LandSharksAnonymous · 30/04/2025 07:56

As someone who literally lived in a war zone for two years, I find this both amusing but also deeply distasteful.

Get a grip.

She did not say in a war zone. She though tthe war that everyone has been expecting, had actually started, DOn't be ridiculous and say that was distasteful. It was how she felt. I can understand why. It was bloody frightening not having any idea of what was going on. No communication, power, water etc. Everything just stopped.

tilypu · 30/04/2025 08:01

tilypu · 30/04/2025 07:59

Crikey! I had almost the opposite experience. I lived really far north at the time, and was away visiting friends, which included visiting London and Wales. I had gone to Wales on 6/7, luckily, but my parents didn't know my exact itinerary. My dad phoned to make sure I was ok. My dad NEVER phoned me, it was always mum.
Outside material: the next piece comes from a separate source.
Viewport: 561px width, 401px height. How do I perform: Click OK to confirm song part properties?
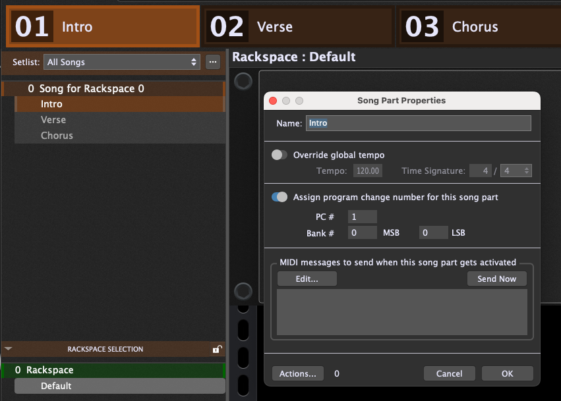[x=507, y=374]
I was always very sensible too - but I'm not sure that would have helped much...

Oh dang. That was supposed to be quoting a post from @Ginmonkeyagain

outlanderish · 30/04/2025 08:01

OP, it was a power cut, not a deadly storm where hundreds died. Is this a serious thread?
I have a friend who lives in central Spain, she just said it wasn't exactly a pressing situation to worry about, they had no power for 12 hours that's it.

EntropyCentral · 30/04/2025 08:01

OP, you sound very needy for a married woman in her late 40’s with elderly parents. Surely at your age it should be the other way round with you being concerned for your parents well-being?*

My dd recently moved to be closer to us as we're getting older and start needing more help. So far I've done 3 overnights of childcare and dh has been round to clear their drains and then again to plumb in a new washing machine.
Times have changed.

Soontobe60 · 30/04/2025 08:02

m00rfarm · 30/04/2025 07:57

Except you have missed out the main point. Without communication WE had no idea it was being dealt with, We did not even know what it was that NEEDED to be dealt with. We just lost power, communications and then water.

Neither would you have had any idea that this wasn’t just a local power cut. Unsettling yes, annoying yes, but why would the assumption be that it was a National issue or a cyber attack?